Collected data entries
-------
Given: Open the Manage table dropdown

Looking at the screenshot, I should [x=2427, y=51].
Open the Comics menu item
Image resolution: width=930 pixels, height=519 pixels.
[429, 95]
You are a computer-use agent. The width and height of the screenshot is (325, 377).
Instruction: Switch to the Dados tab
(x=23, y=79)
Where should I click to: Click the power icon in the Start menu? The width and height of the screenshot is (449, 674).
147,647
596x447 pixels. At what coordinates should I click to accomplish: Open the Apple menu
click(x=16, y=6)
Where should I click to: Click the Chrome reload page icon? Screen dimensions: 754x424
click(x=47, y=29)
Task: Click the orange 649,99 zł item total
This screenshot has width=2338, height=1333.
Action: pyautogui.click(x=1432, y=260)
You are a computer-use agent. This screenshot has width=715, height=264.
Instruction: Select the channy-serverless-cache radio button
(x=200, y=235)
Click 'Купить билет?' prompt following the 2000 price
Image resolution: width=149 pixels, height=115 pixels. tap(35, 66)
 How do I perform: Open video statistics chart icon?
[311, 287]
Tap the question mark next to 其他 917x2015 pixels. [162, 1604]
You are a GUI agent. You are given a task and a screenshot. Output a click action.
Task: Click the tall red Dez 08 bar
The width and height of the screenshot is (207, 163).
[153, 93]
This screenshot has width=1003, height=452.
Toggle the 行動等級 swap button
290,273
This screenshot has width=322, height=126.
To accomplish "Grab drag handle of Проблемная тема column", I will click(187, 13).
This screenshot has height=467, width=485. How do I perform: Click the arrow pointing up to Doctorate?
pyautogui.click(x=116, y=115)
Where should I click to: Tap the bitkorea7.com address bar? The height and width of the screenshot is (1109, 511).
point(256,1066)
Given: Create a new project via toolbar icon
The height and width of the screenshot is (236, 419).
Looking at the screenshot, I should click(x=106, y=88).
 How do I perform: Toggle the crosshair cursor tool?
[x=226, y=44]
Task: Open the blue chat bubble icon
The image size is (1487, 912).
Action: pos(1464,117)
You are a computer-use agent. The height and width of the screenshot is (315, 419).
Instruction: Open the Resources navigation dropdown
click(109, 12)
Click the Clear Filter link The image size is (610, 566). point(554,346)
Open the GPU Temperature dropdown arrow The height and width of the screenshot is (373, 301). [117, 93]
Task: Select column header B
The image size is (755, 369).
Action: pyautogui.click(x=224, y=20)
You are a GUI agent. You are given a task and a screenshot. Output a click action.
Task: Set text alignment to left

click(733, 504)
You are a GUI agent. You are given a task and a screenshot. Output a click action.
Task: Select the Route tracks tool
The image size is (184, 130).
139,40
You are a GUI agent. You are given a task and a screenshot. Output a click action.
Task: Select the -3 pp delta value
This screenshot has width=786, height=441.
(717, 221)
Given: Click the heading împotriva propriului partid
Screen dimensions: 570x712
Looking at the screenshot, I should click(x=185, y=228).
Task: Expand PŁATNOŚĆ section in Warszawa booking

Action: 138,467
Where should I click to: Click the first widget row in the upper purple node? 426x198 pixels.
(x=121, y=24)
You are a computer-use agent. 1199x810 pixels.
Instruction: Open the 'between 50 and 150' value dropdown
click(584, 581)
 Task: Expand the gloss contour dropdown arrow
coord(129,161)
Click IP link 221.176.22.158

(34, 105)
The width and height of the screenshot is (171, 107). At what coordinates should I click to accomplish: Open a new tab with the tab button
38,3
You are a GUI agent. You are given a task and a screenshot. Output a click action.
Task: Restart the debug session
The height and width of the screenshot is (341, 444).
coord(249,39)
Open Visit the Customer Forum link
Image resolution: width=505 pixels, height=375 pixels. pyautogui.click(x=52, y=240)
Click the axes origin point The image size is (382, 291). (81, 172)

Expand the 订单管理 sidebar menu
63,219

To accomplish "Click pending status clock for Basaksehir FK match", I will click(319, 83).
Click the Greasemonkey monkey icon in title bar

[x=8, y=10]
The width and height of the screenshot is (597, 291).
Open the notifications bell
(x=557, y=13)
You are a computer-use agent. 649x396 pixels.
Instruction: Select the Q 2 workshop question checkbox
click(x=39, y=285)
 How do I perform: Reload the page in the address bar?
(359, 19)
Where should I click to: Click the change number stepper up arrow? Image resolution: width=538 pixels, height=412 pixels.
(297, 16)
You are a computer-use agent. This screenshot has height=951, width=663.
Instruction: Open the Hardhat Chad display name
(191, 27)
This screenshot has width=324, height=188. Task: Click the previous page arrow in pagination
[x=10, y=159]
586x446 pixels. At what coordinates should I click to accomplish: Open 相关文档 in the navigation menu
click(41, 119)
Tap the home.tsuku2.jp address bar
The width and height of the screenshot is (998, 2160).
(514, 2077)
-------
◆ **YOUR GOAL**
Reproduce the preceding records exactly and completely.

◆ **RESULT FOR THIS EXERCISE**
Given: Open the Manage table dropdown

Looking at the screenshot, I should [x=2427, y=51].
Open the Comics menu item
Image resolution: width=930 pixels, height=519 pixels.
[429, 95]
You are a computer-use agent. The width and height of the screenshot is (325, 377).
Instruction: Switch to the Dados tab
(x=23, y=79)
Where should I click to: Click the power icon in the Start menu? The width and height of the screenshot is (449, 674).
147,647
596x447 pixels. At what coordinates should I click to accomplish: Open the Apple menu
click(x=16, y=6)
Where should I click to: Click the Chrome reload page icon? Screen dimensions: 754x424
click(x=47, y=29)
Task: Click the orange 649,99 zł item total
This screenshot has width=2338, height=1333.
Action: pyautogui.click(x=1432, y=260)
You are a computer-use agent. This screenshot has width=715, height=264.
Instruction: Select the channy-serverless-cache radio button
(x=200, y=235)
Click 'Купить билет?' prompt following the 2000 price
Image resolution: width=149 pixels, height=115 pixels. tap(35, 66)
 How do I perform: Open video statistics chart icon?
[311, 287]
Tap the question mark next to 其他 917x2015 pixels. [162, 1604]
You are a GUI agent. You are given a task and a screenshot. Output a click action.
Task: Click the tall red Dez 08 bar
The width and height of the screenshot is (207, 163).
[153, 93]
This screenshot has width=1003, height=452.
Toggle the 行動等級 swap button
290,273
This screenshot has width=322, height=126.
To accomplish "Grab drag handle of Проблемная тема column", I will click(187, 13).
This screenshot has height=467, width=485. How do I perform: Click the arrow pointing up to Doctorate?
pyautogui.click(x=116, y=115)
Where should I click to: Tap the bitkorea7.com address bar? The height and width of the screenshot is (1109, 511).
point(256,1066)
Given: Create a new project via toolbar icon
The height and width of the screenshot is (236, 419).
Looking at the screenshot, I should click(x=106, y=88).
 How do I perform: Toggle the crosshair cursor tool?
[x=226, y=44]
Task: Open the blue chat bubble icon
The image size is (1487, 912).
Action: pos(1464,117)
You are a computer-use agent. The height and width of the screenshot is (315, 419).
Instruction: Open the Resources navigation dropdown
click(109, 12)
Click the Clear Filter link The image size is (610, 566). point(554,346)
Open the GPU Temperature dropdown arrow The height and width of the screenshot is (373, 301). [117, 93]
Task: Select column header B
The image size is (755, 369).
Action: pyautogui.click(x=224, y=20)
You are a GUI agent. You are given a task and a screenshot. Output a click action.
Task: Set text alignment to left

click(733, 504)
You are a GUI agent. You are given a task and a screenshot. Output a click action.
Task: Select the Route tracks tool
The image size is (184, 130).
139,40
You are a GUI agent. You are given a task and a screenshot. Output a click action.
Task: Select the -3 pp delta value
This screenshot has width=786, height=441.
(717, 221)
Given: Click the heading împotriva propriului partid
Screen dimensions: 570x712
Looking at the screenshot, I should click(x=185, y=228).
Task: Expand PŁATNOŚĆ section in Warszawa booking

Action: 138,467
Where should I click to: Click the first widget row in the upper purple node? 426x198 pixels.
(x=121, y=24)
You are a computer-use agent. 1199x810 pixels.
Instruction: Open the 'between 50 and 150' value dropdown
click(584, 581)
 Task: Expand the gloss contour dropdown arrow
coord(129,161)
Click IP link 221.176.22.158

(34, 105)
The width and height of the screenshot is (171, 107). At what coordinates should I click to accomplish: Open a new tab with the tab button
38,3
You are a GUI agent. You are given a task and a screenshot. Output a click action.
Task: Restart the debug session
The height and width of the screenshot is (341, 444).
coord(249,39)
Open Visit the Customer Forum link
Image resolution: width=505 pixels, height=375 pixels. pyautogui.click(x=52, y=240)
Click the axes origin point The image size is (382, 291). (81, 172)

Expand the 订单管理 sidebar menu
63,219

To accomplish "Click pending status clock for Basaksehir FK match", I will click(319, 83).
Click the Greasemonkey monkey icon in title bar

[x=8, y=10]
The width and height of the screenshot is (597, 291).
Open the notifications bell
(x=557, y=13)
You are a computer-use agent. 649x396 pixels.
Instruction: Select the Q 2 workshop question checkbox
click(x=39, y=285)
 How do I perform: Reload the page in the address bar?
(359, 19)
Where should I click to: Click the change number stepper up arrow? Image resolution: width=538 pixels, height=412 pixels.
(297, 16)
You are a computer-use agent. This screenshot has height=951, width=663.
Instruction: Open the Hardhat Chad display name
(191, 27)
This screenshot has width=324, height=188. Task: Click the previous page arrow in pagination
[x=10, y=159]
586x446 pixels. At what coordinates should I click to accomplish: Open 相关文档 in the navigation menu
click(41, 119)
Tap the home.tsuku2.jp address bar
The width and height of the screenshot is (998, 2160).
(514, 2077)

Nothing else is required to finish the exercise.